Every 30-something United supporter will remember the Magpies’ last concerted attempt to give youth its head.

After all, it very nearly landed them in the old Third Division.

Ossie Ardiles won plenty of plaudits but precious few points as Newcastle’s young guns were spiked and the club flirted with extinction.

And that, with a better crop of kids at least as good as today’s vintage.

Proof of that – and the proof Ashley can and should draw on – came at Peterborough in a Carling Cup tie only last September.

Where Manchester United won the real thing with kids, Newcastle’s youngsters came badly unstuck at the worst club in what now passes itself off as the Championship.

And while it’s fair to argue that the a herd like Giggs, Scholes, Beckham and the Nevilles come along no more than once in a generation, the Magpies’ new breed – blooded by Chris Hughton en masse – looked like lambs to the slaughter at London Road.

The FA Youth Cup is a fine trophy, but all that glitters in it is not gold.

So Ashley cannot afford to have been dazzled by the sight of Newcastle almost reaching the final of the competition a month ago.

No, that night at Peterborough, when a 2-0 defeat would have been far worse but for goalkeeper Tim Krul – whose path to regular first-team football, ironically, remains blocked – was a safer if sorrier gauge of indigenous resources at St James’ Park.

And while “indigenous” may not be the way to describe Haris Vuckic, the 17-year-old Slovenian and Krul are the only members of the Magpies’ wannabe set who you would describe as sure things.
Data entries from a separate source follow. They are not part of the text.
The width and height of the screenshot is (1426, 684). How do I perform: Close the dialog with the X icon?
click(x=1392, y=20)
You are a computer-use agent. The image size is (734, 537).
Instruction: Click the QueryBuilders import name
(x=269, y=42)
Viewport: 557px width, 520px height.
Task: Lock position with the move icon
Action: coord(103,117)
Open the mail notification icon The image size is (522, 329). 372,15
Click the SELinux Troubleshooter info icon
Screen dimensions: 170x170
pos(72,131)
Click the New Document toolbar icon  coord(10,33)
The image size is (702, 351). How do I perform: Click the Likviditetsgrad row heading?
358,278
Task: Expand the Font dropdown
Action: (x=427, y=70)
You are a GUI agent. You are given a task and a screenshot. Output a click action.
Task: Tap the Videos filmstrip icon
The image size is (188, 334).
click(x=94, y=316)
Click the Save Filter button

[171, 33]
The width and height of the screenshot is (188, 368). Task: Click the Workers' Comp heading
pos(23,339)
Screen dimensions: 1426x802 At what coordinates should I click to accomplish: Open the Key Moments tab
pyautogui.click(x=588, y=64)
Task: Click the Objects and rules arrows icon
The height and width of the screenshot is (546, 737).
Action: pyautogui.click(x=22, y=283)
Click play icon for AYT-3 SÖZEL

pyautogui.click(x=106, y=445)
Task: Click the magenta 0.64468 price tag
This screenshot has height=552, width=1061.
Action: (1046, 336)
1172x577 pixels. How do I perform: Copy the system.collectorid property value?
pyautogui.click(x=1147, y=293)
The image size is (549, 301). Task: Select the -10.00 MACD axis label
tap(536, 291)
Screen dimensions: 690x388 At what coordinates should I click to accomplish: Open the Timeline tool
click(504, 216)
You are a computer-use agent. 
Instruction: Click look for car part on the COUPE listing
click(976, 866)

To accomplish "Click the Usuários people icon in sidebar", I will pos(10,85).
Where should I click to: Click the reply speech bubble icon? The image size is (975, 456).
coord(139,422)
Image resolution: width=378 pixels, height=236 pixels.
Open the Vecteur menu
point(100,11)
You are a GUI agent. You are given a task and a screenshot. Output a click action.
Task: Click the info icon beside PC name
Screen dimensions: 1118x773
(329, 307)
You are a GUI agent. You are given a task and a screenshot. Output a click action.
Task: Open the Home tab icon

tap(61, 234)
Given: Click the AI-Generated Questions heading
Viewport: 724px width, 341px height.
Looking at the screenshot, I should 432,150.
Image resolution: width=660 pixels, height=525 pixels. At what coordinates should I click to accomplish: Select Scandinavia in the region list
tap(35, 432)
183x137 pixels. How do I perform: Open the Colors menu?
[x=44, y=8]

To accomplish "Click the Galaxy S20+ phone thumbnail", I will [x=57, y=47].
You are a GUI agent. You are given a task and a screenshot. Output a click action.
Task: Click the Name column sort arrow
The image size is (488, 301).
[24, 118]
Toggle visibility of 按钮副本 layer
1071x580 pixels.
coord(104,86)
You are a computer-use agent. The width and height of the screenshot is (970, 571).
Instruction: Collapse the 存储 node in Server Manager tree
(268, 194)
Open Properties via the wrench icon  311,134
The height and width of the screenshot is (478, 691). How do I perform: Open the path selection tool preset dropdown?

Plenty of the rest have massive potential. But that is a fragile commodity which often fails to survive the slow and steadiest of transitions to senior football, let alone a crash landing in the Premier League.

No, now that Ashley and his men in situ at St James’ are so mindful of misrepresentation, misrepresenting Newcastle’s boys’ brigade would be a man-sized mistake.

And, with balancing the books another preoccupation, it would also be a false economy.

The less said about much of the rest of the latest statement of intent from the Gallowgate bunker, much the better.